2. Is there going to be an END to this distance? Much like an object falling, that must sometime soon collide with a surface, much is the same with a Distance Relationship: When will it NO LONGER be at a distance? Someday, some time, you will have to converge together somewhere. And who will make the sacrifice, leave their day job and life and bunk up with their mate? And why not do it right now? If there's no foreseeable end to the distance... what exactly are you working towards?

3. Distance Makes the Heart Not Realize Shit. I was in a long-distance relationship once. And it was tough! But we called each other every day and webcammed to get off and all of that. It was because of college, so we had a definitive end-date to the distance. But when that date came, we discovered something else: we were not very good at seeing each other every day for long periods of time. Within 1 year our relationship had sizzled to a skeleton. Distance made it seem like we were perfect for eachother, and proximity blew THAT assumption to bits.

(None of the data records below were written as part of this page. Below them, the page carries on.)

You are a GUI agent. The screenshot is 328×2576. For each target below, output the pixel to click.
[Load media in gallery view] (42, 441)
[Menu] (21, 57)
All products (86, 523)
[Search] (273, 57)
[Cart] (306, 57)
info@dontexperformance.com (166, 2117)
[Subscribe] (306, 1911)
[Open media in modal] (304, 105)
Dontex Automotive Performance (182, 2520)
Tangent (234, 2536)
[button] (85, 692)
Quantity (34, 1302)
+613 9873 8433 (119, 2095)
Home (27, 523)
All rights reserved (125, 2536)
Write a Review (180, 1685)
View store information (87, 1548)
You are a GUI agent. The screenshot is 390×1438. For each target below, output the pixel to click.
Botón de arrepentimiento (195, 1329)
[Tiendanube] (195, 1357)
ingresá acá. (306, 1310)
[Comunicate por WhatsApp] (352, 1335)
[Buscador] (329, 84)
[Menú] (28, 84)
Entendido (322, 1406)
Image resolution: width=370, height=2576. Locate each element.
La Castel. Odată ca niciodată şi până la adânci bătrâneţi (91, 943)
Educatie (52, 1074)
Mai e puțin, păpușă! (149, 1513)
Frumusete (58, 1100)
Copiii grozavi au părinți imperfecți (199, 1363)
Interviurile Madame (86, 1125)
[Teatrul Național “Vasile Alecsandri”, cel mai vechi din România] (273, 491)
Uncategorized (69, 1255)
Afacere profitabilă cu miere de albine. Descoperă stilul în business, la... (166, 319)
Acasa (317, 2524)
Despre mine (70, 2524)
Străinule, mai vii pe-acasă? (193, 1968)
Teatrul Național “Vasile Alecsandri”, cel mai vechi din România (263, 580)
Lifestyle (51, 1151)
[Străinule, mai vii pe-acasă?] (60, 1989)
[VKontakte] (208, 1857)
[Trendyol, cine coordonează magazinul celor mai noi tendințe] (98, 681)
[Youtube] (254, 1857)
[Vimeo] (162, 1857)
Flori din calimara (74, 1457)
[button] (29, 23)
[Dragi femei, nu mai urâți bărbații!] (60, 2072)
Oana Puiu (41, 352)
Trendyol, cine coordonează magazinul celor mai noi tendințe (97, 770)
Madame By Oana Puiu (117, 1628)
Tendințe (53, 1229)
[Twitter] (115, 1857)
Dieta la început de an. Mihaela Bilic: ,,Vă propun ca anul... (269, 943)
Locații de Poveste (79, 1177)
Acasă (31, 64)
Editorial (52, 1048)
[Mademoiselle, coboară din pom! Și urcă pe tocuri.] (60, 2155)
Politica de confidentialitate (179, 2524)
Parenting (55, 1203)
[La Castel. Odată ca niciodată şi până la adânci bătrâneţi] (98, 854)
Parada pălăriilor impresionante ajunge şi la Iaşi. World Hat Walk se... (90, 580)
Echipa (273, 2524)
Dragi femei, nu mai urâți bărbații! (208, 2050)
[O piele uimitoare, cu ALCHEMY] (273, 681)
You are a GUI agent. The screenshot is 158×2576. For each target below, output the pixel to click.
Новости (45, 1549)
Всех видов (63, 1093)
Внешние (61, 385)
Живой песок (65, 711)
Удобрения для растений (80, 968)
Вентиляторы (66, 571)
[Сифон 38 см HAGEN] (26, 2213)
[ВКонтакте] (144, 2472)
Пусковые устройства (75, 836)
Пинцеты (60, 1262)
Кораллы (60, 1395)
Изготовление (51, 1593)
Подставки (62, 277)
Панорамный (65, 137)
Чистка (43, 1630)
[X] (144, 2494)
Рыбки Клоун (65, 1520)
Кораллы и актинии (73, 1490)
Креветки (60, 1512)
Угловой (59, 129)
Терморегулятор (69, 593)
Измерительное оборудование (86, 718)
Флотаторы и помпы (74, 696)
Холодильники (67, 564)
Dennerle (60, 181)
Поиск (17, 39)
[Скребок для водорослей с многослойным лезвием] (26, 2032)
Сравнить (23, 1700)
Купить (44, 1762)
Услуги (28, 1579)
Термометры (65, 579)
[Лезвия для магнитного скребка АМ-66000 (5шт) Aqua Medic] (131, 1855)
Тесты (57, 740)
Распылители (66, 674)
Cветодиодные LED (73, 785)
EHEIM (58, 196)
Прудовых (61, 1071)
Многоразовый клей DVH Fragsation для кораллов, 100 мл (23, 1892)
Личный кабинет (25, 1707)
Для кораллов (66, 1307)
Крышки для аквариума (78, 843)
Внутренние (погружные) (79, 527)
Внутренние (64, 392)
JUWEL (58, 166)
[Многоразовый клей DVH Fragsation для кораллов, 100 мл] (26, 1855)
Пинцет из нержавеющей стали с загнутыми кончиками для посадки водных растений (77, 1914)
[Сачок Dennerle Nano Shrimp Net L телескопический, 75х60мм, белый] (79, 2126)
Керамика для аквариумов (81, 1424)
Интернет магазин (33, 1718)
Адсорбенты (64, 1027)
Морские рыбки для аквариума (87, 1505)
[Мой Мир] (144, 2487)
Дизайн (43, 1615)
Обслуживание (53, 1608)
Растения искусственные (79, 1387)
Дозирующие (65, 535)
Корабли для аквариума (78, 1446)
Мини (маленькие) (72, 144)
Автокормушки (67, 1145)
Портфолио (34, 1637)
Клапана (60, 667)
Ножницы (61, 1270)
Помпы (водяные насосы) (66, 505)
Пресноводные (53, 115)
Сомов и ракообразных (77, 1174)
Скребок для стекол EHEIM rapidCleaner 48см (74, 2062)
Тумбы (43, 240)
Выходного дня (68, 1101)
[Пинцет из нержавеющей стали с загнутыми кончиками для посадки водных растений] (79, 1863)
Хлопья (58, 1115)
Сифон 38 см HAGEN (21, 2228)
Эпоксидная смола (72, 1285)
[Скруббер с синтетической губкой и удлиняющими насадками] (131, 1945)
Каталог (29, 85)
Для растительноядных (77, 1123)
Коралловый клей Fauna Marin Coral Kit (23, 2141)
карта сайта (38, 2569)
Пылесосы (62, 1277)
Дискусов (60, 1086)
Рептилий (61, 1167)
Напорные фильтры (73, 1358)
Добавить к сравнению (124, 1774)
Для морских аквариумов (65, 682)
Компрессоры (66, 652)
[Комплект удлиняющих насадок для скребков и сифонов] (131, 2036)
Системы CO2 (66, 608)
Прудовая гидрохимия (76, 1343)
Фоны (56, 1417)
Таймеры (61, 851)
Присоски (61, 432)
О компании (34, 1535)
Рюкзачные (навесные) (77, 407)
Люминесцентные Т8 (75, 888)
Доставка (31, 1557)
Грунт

4. Trust is Tough. No matter WHAT you think, all sorts of sneaky stuff might be happening when you and your mate aren't skyping. Granted, this is the case in proximity relationships, as well. But still, when you spend such a long time away from each other, you can get away with all sorts of sneaky stuff. And when you don't have to look your guy in the face as you bed down at night, it may not even make you feel as guilty when you transgress.

5. It ain't cheap! Unless you're happy to stare at each other's pixelated faces each day, and deal with iPhones dropping your calls regularly, you're going to have to see each other. And this costs money! A lot of money depending on the distance. Are you willing to sink your money into plane fare, bus fare, and all of that?

6. Time is spent. A lot of it. On the bus. On the plane. In a boat. On a goat. All of this traveling back and forth is going to take a LOT of your time that could be spent doing things like going out and having sex with a boyfriend who lives in the same city or town as you. Are you ready to throw hours away for bumpy flights and buses? It might not end up being bad, JK Rowling apparently wrote the entire first Harry Potter while riding on the bus. So it may work out for you.

These are my 6 reasons why a Long Distance Relationship is a bad idea. It's not that it's impossible. It's that it gives you a hell of a lot of challenges for what it's worth. And relationships when you see eachother regularly are DIFFICULT ENOUGH. Do you want to add more challenges? And postpone additional challenges?

Isn't there somebody closer to you? Have you even checked? It might be worth doing so. Or, if you're set on your mate in a different area code, I wish you luck. It ain't easy! But who knows? It may be worth the trouble.

- Justin Luke

1 comment:

  1. I agree with all these points. One of my best relationships collapsed the minute he moved only 2 hours away.